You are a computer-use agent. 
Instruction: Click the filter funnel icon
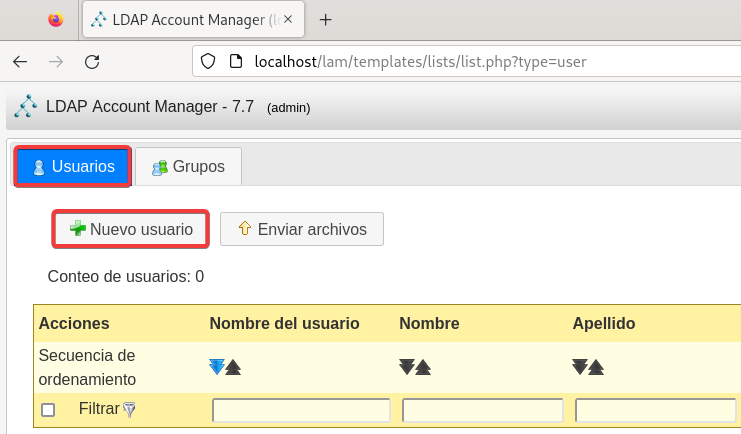tap(128, 409)
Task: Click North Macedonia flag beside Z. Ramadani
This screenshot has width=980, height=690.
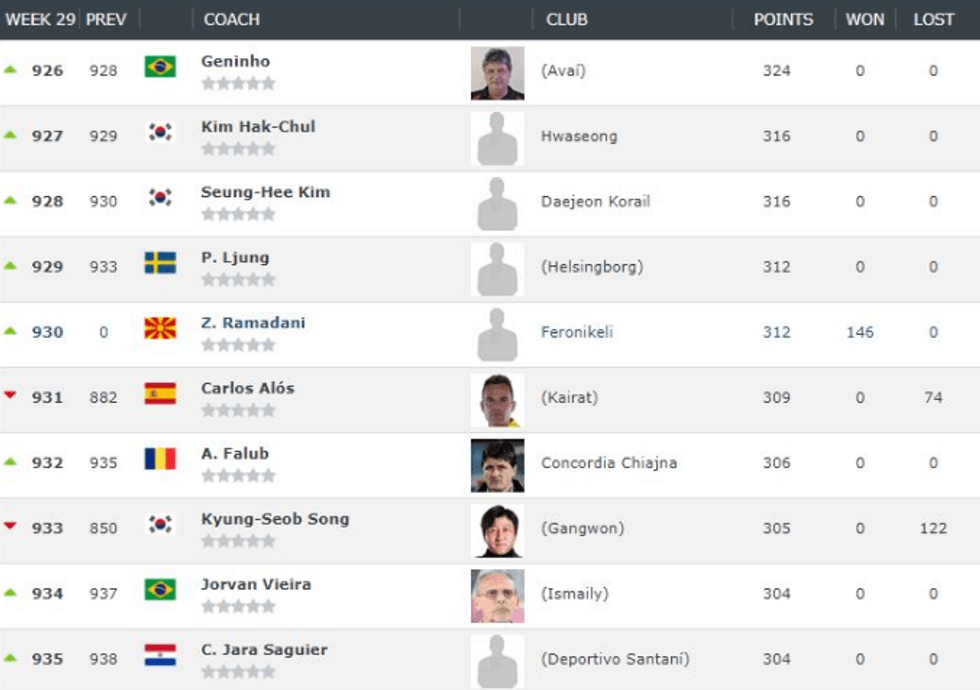Action: pos(160,328)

━━━━━━━━

Exercise objective –
When copying the entries, drop the images and keep every line exact.

Your solution –
You are a computer-use agent. 
Instruction: Click the filter funnel icon
tap(128, 409)
Task: Click North Macedonia flag beside Z. Ramadani
This screenshot has width=980, height=690.
Action: pos(160,328)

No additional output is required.